◆ Given instruction 1 ◆
Please output, from the gesture configuration documentation, the passage starting at "Custom gestures are" and ending at "else becomes Gesture.none)".
◆ Given instruction 2 ◆
According to the gesture configuration documentation, how do fingers left out of a custom gesture's map behave?

◆ Passage to read ◆
────────
Define finger patterns. Fingers not in the map act as wildcards (any state matches):

HandConfig(
  customGestures: [
    // Rock sign: index + pinky up, others down
    CustomGesture(
      name: 'rock',
      fingerStates: {
        Finger.thumb: FingerState.closed,
        Finger.indexFinger: FingerState.extended,
        Finger.middle: FingerState.closed,
        Finger.ring: FingerState.closed,
        Finger.pinky: FingerState.extended,
      },
    ),
    // Gun: thumb + index up (other fingers are wildcards)
    CustomGesture(
      name: 'gun',
      fingerStates: {
        Finger.thumb: FingerState.extended,
        Finger.indexFinger: FingerState.extended,
      },
    ),
  ],
)

Custom gestures are checked after built-in MediaPipe gestures fail. Priority: OK → counting 1-5 → your patterns (first match wins).

When a custom gesture matches, hand.gesture == Gesture.custom and hand.customGestureName == "rock".

Gesture Filtering

Control which gestures are reported:

HandConfig(
  // Only report these (everything else becomes Gesture.none)
  allowedGestures: {Gesture.thumbsUp, Gesture.peace, Gesture.fist},
  
  // OR block specific ones (everything else passes through)
  deniedGestures: {Gesture.fist, Gesture.openHand},
  
  // Raise the bar for specific gestures
  gestureThresholds: {
    Gesture.thumbsUp: 0.8,  // must be 80%+ confident
    Gesture.peace: 0.7,
  },
)

Filtering happens after MediaPipe classification but before custom gesture fallback. So if fist is denied and the user makes a fist, the custom gesture classifier still gets a chance.

Supported Gestures

Gesture Enum Source When detected
Fist Gesture.fist MediaPipe All fingers closed
Open Hand Gesture.openHand MediaPipe All fingers spread
Peace Gesture.peace MediaPipe Index + middle up
Thumbs Up Gesture.thumbsUp MediaPipe Thumb up, others closed
Thumbs Down Gesture.thumbsDown MediaPipe Thumb down, others closed
Pointing Up Gesture.pointingUp MediaPipe Index up, others closed
I Love You Gesture.iLoveYou MediaPipe Thumb + index + pinky
OK Gesture.ok Custom Thumb-index pinch, others extended
One–Five Gesture.oneGesture.five Custom Counting patterns
User-defined Gesture.custom Your config Check customGestureName

Face Detection

FaceConfig

FaceConfig(
  detectEmotion: true,       // run TFLite emotion classifier (~5-15ms extra)
  detectLandmarks: false,    // 10 face landmark points (eyes, nose, mouth, ears, cheeks)
  detectContours: false,     // 15 face contour types (detailed mesh)
  minFaceSize: 0.1,          // [0.0, 1.0] — fraction of image width; smaller = slower
  enableTracking: true,      // stable face IDs across frames (can't use with contours)
────────
◆ Information supplied ◆
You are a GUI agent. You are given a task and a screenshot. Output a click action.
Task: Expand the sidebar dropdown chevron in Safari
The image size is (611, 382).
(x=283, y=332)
────────
◆ Problem solution 1 ◆
Custom gestures are checked after built-in MediaPipe gestures fail. Priority: OK → counting 1-5 → your patterns (first match wins).

When a custom gesture matches, hand.gesture == Gesture.custom and hand.customGestureName == "rock".

Gesture Filtering

Control which gestures are reported:

HandConfig(
  // Only report these (everything else becomes Gesture.none)

◆ Problem solution 2 ◆
They act as wildcards, so any state matches.